Data items
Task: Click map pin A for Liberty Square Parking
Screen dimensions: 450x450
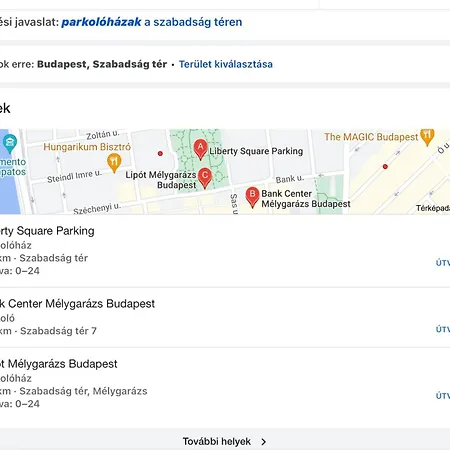Action: tap(200, 149)
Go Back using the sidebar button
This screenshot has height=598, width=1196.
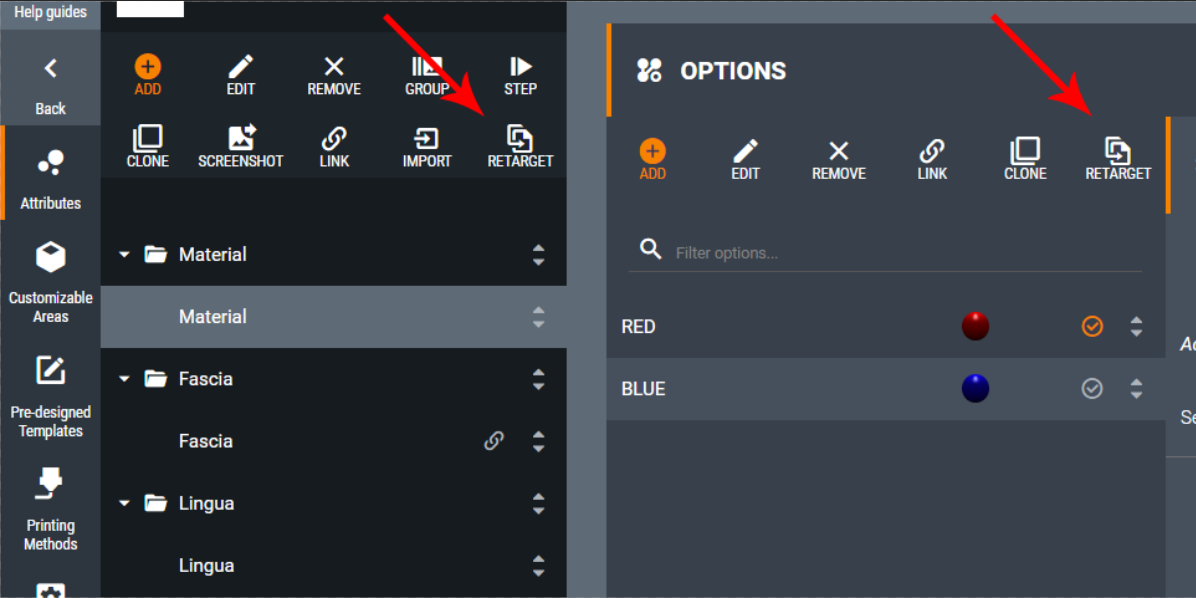pos(50,85)
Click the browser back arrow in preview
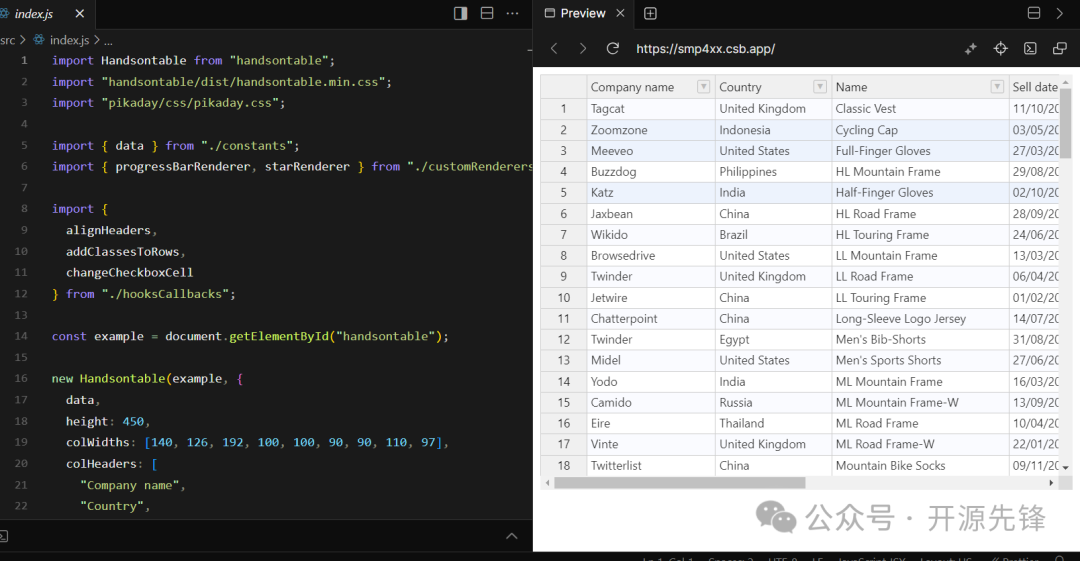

> **Exercise details**:
Go through the records and tally the lines that include "Click". Write only the number.

> **Solution for this exercise**:
2